I just don't want someone to go what through I did, on top of all they've lost.

It's not fair.

They deserve something other.

I wish I could give that to them. I'd do anything for that!

No one should have to lose like that.

But it's hit or miss in some places.

I don't regret living where we did. No way.

But we begged, stole and borrowed to get away from there.

And it wasn't because of the poverty.

It was because of the lack of hope.

The feeling that that was it, so just deal.

Oh, bullshit!

That's NOT just it, and you have so much fucking more to give!

But it's not the easy option.

AitchTwoOh · 25/02/2008 00:10

you're not an evil bitch, you were joking. i think at least in part so was she. this has got wildly out of hand, sweetheart, i'm sure it will be sorted out tomorrow and handshakes proferred.

expatinscotland · 25/02/2008 00:27

i hope so, aitch.

i didn't mean bad.

and i need to quit saying hell and damn.

just today, we were trying to find the ruins of Carrick castle.

and dd1 she said, 'that damn loch is high, ain't it?'

oh, it was high, and no one would help you, on the single tracked road.
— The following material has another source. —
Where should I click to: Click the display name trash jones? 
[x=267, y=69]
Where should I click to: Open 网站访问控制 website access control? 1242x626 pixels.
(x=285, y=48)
DH had to back up into the caravan park, to let the Rover go by, and the man didn't so much as wave.

what's up with that? but we'll go on waving, such 'snobs' as we are.

'i don't like this place,' said DD1.

'you dunnae ken this place, bairn, so you wheest, bairn,' said DH.

it's closed just now, Carrick.

i got out of the car.

'excuse me, sir, are visitors allowed?'

you are right, aitch, what price a little courtesy, and i'd never the other, though i will argue for that other side.

there is none.

but i want someone, i want someone who has had much loss, i want her and hers to know nothing but good.

i want her and hers maybe to stay, if they like, for all, the weather is cold but the heart is warm.

i have found a hard way here.

the women i have found so hard. much harder even then MIL and SIL.

i say, it is so because it had to be.

and then i have found, the molten heart. the heart like yours.

i do not mean to be unkind or hard or mean.

maybe that is why i have gotten on so well, these past 7 years, because i was akin.

but i don't want to be mean.

i was not that way.

i am sorry for others who have seen me like that.

and i hope they can see, as i have, and forgive, and we move on.

expatinscotland · 25/02/2008 00:30

and you, too, youknowyouknow.

that woman who moves up here, her heart is so broken.

maybe you can help?

you see, i just want her to have nothign but good neigbhours.

i want her to know something different.